BURSA OTOBÜSÜNE BİNDİ
Yener Yermez'in önceki geceyarısı Nilüfer Turizm'e ait Bursa otobüsüne bindiğini, parası olmadığını söyleyerek muavinle pazarlık ettiğini belirledi.
Mezarlıkta sevişiyor muydu
Yener Yermez'in, cumartesi günü, Mareşal Fevzi Çakmak'ın mezarı yakınında kadın arkadaşıyla sevişirken Üzeyir Garih'e yakalandığı, aralarında tartışma geçtiği, bu yüzden cinayeti işlediği de iddia edildi. Hasdal Kışlası'ndaki arkadaşları, ‘‘Alemi severdi’’ diye tanımladıkları Yener Yermez'in, çarşı izinlerinde Eyüp'e indiğini, burada kadınlarla buluştuğunu doğruladılar. Bunun üzerine harekete geçen polis, Yener Yermez'in, çarşı izinlerinde birlikte olduğu 3 kadını belirleyerek peşine düştü.
3 KADIN ARANIYOR
Polis, cinayet günü Yener Yermez'le Eyüp Sultan Mezarlığı'nda beraber olan kadının, bu 3 kadından biri olduğu, Üzeyir Garih'in cesedi yanında bulunan bir kadına ait kan izinin de bu kadına ait olabileceği ihtimali üzerinde duruyor.
Pantolon ve ayakkabı üstündeki kan Garih’in
Pazartesiyi salıya bağlayan geceyarısı birliğinden firar eden Yener Yermez'in koğuşundaki dolabında, çarşı izninde giydiği üzerinde, kan lekeleri bulunan ayakkabı ve pantolonu bulundu. Kriminal laboratuvarda yapılan incelemede, kanın Üzeyir Garih'e ait olduğu saptandı.
KASATURA İNCELENİYOR
Garih cinayetinde kullanılan bıçak hálá sırrını korurken, Yener Yermez'in, zimmetli G-3 piyade tüfeğine ait kasaturası incelemeye alındı.
Özel tim polisleri güvenliği sağladı
1986'da Ebu-Nidal, 1992'de Hizbullah militanları tarafından bombalanan Neve Salom Sinagogu'nun çevresinde, dün kuş uçurtulmadı. Sinagoga 1986'da yapılan saldırıda 24 kişi ölmüş, 23 kişi yaralanmıştı. Sinagoga giden sokaklar saat 11.00'de araç trafiğine kapatıldı. Sokaklara giren herkes polis tarafından tek tek arandı. Sinagog ve mezarlığa bakan binaların üzerine ellerinde uzun namlulu silahlarla özel tim polisleri yerleştirildi. Kuledibi'nde çevik kuvvet polisleri 1 metre arayla sıralandılar. Basın mensupları da töreni fotoğraf makinesi, kamera ve teypleri olmaksızın izleyebildiler.
Esrarengiz tanık
Cinayeti gördüm
Jandarmaya başvuran esrarengiz bir tanık, Üzeyir Garih cinayetini işleyen 2 kişiyi kaçarken gördüğünü söyledi.

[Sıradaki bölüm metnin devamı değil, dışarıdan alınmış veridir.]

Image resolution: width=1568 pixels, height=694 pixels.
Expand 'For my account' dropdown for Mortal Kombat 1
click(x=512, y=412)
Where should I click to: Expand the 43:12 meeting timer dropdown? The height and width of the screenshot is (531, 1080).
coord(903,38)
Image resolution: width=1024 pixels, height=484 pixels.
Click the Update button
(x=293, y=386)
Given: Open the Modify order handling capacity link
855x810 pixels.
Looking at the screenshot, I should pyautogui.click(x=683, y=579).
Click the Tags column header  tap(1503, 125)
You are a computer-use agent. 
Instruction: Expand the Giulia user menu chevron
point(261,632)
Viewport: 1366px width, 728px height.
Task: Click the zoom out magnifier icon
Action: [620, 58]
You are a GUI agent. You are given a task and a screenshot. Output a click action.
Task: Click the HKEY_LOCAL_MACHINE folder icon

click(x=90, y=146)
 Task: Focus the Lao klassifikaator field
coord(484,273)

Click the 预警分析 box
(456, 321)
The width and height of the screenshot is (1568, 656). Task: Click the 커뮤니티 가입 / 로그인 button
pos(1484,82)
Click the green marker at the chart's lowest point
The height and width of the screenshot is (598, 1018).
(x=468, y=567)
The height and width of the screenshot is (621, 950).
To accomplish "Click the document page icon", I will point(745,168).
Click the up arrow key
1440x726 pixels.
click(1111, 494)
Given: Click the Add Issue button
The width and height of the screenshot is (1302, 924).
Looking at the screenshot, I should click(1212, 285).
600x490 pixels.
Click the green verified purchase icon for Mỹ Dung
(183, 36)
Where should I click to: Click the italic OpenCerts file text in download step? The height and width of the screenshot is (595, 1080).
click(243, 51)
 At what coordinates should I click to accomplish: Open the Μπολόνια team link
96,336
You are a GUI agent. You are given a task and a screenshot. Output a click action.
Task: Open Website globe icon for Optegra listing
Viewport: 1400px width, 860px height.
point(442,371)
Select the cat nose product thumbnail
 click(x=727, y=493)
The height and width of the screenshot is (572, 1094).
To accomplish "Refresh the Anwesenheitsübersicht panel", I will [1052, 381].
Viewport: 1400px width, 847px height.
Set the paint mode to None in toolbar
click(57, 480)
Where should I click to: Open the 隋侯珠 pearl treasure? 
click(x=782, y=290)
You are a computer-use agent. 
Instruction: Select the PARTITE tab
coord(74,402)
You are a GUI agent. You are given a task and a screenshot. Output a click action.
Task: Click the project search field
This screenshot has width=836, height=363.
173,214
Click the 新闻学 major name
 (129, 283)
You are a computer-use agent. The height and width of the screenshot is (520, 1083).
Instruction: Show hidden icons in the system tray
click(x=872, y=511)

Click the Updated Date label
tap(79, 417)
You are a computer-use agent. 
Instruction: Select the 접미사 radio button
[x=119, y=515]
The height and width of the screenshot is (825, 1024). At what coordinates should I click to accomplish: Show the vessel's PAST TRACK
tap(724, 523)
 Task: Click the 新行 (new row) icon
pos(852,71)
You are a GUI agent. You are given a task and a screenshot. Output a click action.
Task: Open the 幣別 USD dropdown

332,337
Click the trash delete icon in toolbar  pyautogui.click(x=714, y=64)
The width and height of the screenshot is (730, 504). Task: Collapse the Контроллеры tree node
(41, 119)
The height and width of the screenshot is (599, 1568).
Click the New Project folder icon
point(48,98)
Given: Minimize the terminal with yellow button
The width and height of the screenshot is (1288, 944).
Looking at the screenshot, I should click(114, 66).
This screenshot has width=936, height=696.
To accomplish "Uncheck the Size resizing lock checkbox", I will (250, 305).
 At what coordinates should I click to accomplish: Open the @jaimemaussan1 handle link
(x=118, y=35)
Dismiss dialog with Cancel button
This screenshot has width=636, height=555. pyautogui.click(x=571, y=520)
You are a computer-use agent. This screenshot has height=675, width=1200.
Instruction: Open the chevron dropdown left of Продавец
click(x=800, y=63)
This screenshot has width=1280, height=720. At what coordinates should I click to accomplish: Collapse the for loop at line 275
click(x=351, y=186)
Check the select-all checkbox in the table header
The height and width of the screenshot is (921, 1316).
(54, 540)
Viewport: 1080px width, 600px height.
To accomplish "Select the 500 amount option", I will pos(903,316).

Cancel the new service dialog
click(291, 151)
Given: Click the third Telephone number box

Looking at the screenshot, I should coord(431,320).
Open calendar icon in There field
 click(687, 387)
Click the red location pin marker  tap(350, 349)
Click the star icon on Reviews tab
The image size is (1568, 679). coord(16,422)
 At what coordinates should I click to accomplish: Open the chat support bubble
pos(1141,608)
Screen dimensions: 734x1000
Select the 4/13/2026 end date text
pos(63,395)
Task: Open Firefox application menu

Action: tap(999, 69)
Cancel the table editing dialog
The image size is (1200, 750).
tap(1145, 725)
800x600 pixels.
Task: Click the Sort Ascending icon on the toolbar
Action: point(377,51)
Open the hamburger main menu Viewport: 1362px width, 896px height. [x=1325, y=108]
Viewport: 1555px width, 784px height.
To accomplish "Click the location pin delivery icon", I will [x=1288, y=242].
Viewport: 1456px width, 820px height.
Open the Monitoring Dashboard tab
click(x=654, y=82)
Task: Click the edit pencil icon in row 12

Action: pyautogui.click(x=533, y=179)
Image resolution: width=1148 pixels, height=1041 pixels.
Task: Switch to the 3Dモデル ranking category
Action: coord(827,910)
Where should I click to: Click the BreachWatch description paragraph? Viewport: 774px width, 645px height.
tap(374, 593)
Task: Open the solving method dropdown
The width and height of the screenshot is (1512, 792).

Maslak'taki İstanbul Jandarma Alay Komutanlığı'na başvuran 30 yaşındaki işsiz tanık, ‘‘Neden 2 gün bekledin. Polise değil de bize geldin’’ sorusuna, ‘‘Olayla ilgisi olan ya da olmayan herkes gözaltına alındı. Korktuğum için polise gitmedim. Vidanım rahatsız oldu. Anlatma ihtiyacı hissettim. Güvendiğim için size geldim’’ dedi. Tanık, şunları anlattı:
‘‘Uzun süredir işsizim, çalışmıyorum. Olay günü, Eyüp Mezarlığı'nın alt kısmındaki giriş kapısında oturuyordum. Cinayeti işleyenleri görmedim ama 2 kişinin, yukarıdan aşağı koşarak indiğini gördüm. Panik halindeydiler. Yanımdan geçip gittiler.’’
Güvenlik nedeniyle adı açıklanmayan tanık, gördüğü kişilerin eşkallerini de ayrıntılı olarak jandarmaya verdi. Jandarma, güvenlik birimlerine dağıtılan bir fotoğrafı, tanığa gösterdi. Tanığın, fotoğrafı teşhis edip etmediği konusunda bilgi verilmedi.